It had picked us up now, and, beaming just ahead, led us into the arena and encircled us full in its beam, the crowd thundering. The song burst forth like a rocket to the marching tempo of clapping hands:

John Brown's body lies a-mold'ring in the grave

John Brown's body lies a-mold'ring in the grave

John Brown's body lies a-mold'ring in the grave

-- His soul is marching on!

Imagine that, I thought, they make the old song sound new. At first I was as remote as though I stood in the highest balcony looking on. Then I walked flush into the vibrations of the voices and felt an electric tingling along my spine. We marched toward a flag-draped platform set near the front of the arena, moving through an aisle left between rows of people in folding chairs, then onto the platform past a number of women who stood when we came on. With a nod Brother Jack indicated our chairs and we faced the applause standing.

Below and above us was the audience, row after row of faces, the arena a bowl-shaped aggregation of humanity. Then I saw the policemen and was disturbed. What if they recognized me? They were all along the wall. I touched the arm of the man ahead, seeing him turn, his mouth halting in a verse of the song.

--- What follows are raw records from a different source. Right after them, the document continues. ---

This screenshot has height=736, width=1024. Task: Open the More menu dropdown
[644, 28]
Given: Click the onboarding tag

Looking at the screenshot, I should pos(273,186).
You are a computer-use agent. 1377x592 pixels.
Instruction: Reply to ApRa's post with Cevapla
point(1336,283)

"Why all the police?" I said, leaning forward on the back of his chair.

"Cops? Don't worry. Tonight they're ordered to protect us. This meeting is of great political consequence!" he said, turning away.

Who ordered them to protect us? I thought -- But now the song was ending and the building rang with applause, yells, until the chant burst from the rear and spread:

No more dispossessing of the dispossessed!

No more dispossessing of the dispossessed!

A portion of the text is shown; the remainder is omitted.